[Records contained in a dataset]
*** Begin section ***
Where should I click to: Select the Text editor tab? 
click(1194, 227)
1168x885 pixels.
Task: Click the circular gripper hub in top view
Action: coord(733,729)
*** End section ***
Every entry above must be reproduced word for word.

Output of the task:
Where should I click to: Select the Text editor tab? 
click(1194, 227)
1168x885 pixels.
Task: Click the circular gripper hub in top view
Action: coord(733,729)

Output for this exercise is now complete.